Written exercise 1:
Do these statements agree with the forum reply about the Korean tokenizer in Solr? Answer yes or no for each, and quote the words from the reply that decide it.
(a) The reply suggests reading through a series of articles.
(b) The reply recommends staying with Solr 3.6.
(c) The quoted earlier message says its writer has used another third-party tokenizer.
Written exercise 2:
Summarize the forum reply about the Korean tokenizer in Solr in two sentences.

Passage provided:

Re: Korean Tokenizer in solr

Posted by Alexandre Rafalovitch <ar...@gmail.com>.

I would suggest you read through all 12 (?) articles in this series:
http://discovery-grindstone.blogspot.com/2013/10/cjk-with-solr-for-libraries-part-1.html
. It will probably lay out most of the issues for you.

And if you are starting, I would really suggest using the latest Solr
(4.9). A lot more people remember what the latest version has then
what was in 3.6. And, as the series above will tell you, some relevant
issues had been fixed in more recent Solr versions.

Regards,
   Alex.
Personal website: http://www.outerthoughts.com/
Current project: http://www.solr-start.com/ - Accelerating your Solr proficiency


On Thu, Jul 10, 2014 at 4:11 PM, Poornima Jay
<po...@rocketmail.com> wrote:
> Till now I was thinking solr will support KoreanTokenizer. I haven't used any other 3rd party one.

Data entries:
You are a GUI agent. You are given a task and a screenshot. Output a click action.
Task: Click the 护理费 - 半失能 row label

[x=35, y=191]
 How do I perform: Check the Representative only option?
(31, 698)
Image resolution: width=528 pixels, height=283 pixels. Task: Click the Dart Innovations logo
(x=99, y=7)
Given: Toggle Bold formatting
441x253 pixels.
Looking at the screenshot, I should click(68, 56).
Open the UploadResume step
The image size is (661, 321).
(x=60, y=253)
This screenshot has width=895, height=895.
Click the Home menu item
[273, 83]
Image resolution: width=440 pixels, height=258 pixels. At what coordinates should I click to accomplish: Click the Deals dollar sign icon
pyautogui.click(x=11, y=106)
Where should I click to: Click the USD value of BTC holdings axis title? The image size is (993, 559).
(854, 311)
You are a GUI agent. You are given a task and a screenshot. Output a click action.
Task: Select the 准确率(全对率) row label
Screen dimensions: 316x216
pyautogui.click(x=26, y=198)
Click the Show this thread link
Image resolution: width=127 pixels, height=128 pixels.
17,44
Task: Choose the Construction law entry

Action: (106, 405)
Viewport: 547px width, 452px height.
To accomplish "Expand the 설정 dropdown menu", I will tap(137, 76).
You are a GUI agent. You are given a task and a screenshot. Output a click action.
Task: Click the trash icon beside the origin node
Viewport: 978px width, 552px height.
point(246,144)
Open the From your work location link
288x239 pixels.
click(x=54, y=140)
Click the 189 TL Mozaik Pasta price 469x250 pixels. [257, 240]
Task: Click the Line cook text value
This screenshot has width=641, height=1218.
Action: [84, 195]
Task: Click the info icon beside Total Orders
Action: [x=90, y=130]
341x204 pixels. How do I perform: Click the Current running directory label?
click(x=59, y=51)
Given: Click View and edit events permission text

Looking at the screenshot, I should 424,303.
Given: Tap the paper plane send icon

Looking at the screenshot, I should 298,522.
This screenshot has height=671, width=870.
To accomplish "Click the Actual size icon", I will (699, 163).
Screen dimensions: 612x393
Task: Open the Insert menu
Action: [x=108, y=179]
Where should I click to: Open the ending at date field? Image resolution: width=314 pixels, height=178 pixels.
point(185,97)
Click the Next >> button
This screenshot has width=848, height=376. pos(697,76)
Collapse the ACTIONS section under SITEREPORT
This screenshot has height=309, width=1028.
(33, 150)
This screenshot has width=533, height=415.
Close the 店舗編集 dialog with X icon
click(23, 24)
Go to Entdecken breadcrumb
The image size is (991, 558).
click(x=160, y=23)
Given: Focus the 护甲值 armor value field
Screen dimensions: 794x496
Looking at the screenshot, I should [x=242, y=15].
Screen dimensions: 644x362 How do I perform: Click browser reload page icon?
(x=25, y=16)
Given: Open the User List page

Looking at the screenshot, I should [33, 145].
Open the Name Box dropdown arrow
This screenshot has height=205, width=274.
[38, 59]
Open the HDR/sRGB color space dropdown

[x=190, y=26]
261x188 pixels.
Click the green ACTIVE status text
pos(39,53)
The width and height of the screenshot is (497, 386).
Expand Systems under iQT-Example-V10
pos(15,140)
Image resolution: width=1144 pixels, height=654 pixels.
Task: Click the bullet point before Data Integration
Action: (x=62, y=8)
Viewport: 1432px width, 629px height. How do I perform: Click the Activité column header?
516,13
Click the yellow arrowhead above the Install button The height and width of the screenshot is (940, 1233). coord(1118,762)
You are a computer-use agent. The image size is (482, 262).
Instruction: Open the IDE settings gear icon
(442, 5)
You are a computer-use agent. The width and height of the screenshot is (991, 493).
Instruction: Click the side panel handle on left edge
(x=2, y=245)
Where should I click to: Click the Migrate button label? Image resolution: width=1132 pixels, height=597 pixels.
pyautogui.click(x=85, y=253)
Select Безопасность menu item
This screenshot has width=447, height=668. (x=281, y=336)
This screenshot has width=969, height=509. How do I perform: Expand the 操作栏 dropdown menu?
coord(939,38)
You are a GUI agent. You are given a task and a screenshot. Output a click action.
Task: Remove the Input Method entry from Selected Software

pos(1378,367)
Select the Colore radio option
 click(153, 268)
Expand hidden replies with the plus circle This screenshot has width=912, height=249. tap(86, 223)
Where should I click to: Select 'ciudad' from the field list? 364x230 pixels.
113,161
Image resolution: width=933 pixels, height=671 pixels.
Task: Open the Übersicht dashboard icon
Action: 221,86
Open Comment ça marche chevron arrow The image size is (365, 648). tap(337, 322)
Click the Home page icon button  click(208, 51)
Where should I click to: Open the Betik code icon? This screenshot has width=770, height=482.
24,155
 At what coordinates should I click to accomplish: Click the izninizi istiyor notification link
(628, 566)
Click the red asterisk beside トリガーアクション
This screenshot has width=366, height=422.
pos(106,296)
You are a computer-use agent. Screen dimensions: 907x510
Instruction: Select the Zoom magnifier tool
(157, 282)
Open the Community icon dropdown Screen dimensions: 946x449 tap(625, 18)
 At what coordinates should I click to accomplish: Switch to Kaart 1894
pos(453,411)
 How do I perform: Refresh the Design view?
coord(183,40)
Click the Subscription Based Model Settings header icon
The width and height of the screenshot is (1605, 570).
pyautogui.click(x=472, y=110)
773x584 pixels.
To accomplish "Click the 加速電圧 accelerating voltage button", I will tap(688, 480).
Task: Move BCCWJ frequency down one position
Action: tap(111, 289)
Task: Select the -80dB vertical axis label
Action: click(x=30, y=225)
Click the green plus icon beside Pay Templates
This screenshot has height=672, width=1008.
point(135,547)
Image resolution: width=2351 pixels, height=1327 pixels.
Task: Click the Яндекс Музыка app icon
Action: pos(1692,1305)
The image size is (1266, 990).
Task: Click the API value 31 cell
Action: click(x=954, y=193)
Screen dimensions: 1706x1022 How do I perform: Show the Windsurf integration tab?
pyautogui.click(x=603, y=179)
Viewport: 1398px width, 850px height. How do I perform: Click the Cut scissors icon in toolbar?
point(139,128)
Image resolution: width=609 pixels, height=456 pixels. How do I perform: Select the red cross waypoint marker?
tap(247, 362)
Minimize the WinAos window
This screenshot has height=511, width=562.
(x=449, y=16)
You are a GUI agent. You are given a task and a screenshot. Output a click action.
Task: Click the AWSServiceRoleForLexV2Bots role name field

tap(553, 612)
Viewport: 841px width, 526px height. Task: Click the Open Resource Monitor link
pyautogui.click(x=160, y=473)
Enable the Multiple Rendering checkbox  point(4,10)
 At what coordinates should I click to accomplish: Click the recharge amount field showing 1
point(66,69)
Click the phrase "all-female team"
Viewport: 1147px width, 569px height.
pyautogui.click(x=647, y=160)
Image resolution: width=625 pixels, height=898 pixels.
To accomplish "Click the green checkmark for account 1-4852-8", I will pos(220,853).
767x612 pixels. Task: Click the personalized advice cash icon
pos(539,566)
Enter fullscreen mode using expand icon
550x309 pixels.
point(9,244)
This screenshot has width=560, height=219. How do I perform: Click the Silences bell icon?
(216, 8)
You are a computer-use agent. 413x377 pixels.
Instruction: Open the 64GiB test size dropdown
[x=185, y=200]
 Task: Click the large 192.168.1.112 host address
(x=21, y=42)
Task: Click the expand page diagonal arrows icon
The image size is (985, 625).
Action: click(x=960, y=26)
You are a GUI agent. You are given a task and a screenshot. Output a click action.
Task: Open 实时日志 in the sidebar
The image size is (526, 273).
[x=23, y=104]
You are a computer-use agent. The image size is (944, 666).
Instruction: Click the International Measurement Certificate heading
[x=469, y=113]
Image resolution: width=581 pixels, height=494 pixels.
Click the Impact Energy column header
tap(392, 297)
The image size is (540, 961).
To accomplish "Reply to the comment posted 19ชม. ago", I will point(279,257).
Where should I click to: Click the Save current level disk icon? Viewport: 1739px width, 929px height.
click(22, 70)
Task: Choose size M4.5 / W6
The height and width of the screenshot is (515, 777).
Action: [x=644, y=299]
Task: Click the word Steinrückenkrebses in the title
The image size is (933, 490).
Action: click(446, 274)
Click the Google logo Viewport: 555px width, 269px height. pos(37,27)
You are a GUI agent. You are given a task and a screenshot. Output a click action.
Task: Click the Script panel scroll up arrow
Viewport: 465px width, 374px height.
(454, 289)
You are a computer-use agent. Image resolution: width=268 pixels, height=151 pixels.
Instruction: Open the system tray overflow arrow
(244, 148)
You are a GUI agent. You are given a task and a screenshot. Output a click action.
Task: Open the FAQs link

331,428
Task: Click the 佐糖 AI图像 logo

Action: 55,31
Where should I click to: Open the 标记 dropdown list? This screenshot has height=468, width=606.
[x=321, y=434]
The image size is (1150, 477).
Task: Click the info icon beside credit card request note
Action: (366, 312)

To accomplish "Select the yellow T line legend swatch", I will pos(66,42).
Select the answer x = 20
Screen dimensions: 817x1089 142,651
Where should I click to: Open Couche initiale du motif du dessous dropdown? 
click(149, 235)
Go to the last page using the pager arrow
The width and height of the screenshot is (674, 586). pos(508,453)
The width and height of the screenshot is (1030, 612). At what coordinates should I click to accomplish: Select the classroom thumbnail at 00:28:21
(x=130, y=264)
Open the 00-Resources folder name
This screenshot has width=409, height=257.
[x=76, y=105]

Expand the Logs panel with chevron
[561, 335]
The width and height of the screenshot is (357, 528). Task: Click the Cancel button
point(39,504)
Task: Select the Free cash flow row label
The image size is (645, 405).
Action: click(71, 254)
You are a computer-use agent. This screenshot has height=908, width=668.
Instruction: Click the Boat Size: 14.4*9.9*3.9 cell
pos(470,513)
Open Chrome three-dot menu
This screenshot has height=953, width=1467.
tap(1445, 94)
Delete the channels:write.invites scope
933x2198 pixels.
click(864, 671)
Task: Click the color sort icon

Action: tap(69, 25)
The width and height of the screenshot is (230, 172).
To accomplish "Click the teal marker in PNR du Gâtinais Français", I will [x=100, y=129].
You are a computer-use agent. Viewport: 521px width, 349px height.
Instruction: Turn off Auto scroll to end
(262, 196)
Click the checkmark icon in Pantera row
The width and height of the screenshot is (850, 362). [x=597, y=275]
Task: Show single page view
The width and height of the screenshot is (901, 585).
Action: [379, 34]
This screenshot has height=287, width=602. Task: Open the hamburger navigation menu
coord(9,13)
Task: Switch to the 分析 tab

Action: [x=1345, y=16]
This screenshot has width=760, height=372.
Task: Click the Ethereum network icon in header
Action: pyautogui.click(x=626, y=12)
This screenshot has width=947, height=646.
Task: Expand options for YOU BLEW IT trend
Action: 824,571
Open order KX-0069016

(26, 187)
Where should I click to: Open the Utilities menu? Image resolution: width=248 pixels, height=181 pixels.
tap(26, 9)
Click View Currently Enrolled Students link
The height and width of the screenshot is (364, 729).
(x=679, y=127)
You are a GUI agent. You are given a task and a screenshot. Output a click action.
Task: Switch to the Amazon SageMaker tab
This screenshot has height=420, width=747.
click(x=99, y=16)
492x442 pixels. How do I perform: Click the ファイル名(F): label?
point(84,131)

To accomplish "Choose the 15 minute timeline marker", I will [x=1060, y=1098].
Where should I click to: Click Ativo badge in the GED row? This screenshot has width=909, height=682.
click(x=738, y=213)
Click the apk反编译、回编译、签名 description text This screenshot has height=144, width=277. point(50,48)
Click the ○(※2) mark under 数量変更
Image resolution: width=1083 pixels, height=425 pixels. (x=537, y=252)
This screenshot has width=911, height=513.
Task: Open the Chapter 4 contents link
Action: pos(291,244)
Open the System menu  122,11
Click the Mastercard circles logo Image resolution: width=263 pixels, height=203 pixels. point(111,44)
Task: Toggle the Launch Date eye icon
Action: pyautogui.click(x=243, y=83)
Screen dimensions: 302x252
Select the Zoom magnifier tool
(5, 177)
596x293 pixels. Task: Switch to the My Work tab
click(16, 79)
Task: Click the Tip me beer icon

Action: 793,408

Task solution 1:
(a) Yes: "I would suggest you read through all 12 (?) articles in this series"
(b) No: "I would really suggest using the latest Solr (4.9)"
(c) No: "I haven't used any other 3rd party one."

Task solution 2:
The reply suggests reading a series of articles that will probably lay out most of the issues. It also recommends starting with the latest Solr, version 4.9, because more people remember it than 3.6 and some relevant issues were fixed in more recent versions.